Overall, this algorithm will take \mathcal{O}(7! * n * 7) which won’t fit in time for n = 10^5 and 5 test cases.

Better solution

We want to remove the 7! part from the time complexity. It will be great if we can make it 2^7 or something similar. That way, our solution can fit in time.

Let us think the problem in a different way. Instead of minimizing the number of operations, we would like to maximize the length of the longest increasing subsequence of the final array with the given array.

Now, we try to create the final array by going from left to right and try to maximize the length of LCS (longest common subsequence). Note that the final array should have same numbered element consecutive in it. So, we keep track of which position of the array we are, what was the last value that we put in the array and the set of values (a bitmask) to keep tracking of which of the values \{1, 2, \dots, 7\} have been used. Now, while making transitions, at this position we can decide to keep this element same as the previously put element or can decide to add a new element that is not present in the bitmask.

Note that in the previous dp state, we don’t care about the number of times a number appears in the original array. Note that if we want to maximize the LCS, then we can always create the final array such that it contains exactly the same number of occurrences of elements as that of the original array without changing the LCS. You can visualize this as follows. Suppose a number has less number of occurrences in the final array than the original array. Then, there will be an element which has a higher number of occurrences, then you can potentially replace this element with the less frequency element and get a higher LCS. Similarly, you can make an argument in case the final array element has a higher frequency than the original array.
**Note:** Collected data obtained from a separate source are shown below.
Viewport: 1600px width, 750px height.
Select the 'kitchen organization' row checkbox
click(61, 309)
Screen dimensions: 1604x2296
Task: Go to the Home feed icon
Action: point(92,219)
void relax(int &a, int b):
	if (a < b):
		a = b;

// Renumber the elements in the array a such that it consists of numbers in the range [0..6]

int dp[MaxN][1 << 7][8];
memset(dp, -1, sizeof(dp));
// At the beginning, we haven't put any number, which we think 
// of putting a number 8 (indexed by 7) at the beginning of the array.
dp[0][0][7] = 0;

for (int p = 0; p < n; ++p):
	for (int mask = 0; mask < 1 << 7; ++mask):
		for (int who = 0; who <= 7; ++who): //who denotes element placed at position p-1
			if (dp[p][mask][who] >= 0): // if the states is reachable
				relax(dp[p + 1][mask][who], dp[p][mask][who]);
				int nxt = a[p];
				if (nxt == who):
					relax(dp[p + 1][mask][who], dp[p][mask][who] + 1);
				if (~mask & (1 << nxt)): // if nxt is not part of mask.
					relax(dp[p + 1][mask | (1 << nxt)][nxt], dp[p][mask][who] + 1);
int ans = 0;
for (int mask = 0; mask < 1 << 7; ++mask):
	for (int who = 0; who < 7; ++who):
		relax(ans, dp[n][mask][who]);
printf("%d\n", n - ans);

There are total \mathcal{O}(n * 2^7 * 8) states in the dp. Per state of the dp, the transition time is \mathcal{O}(1). So, the overall time complexity of the algorithm is \mathcal{O}(n * 2^7 * 8) per test case, which comes out to 5 * 10^8 for 5 test cases, which will pass in the 7 seconds time limit.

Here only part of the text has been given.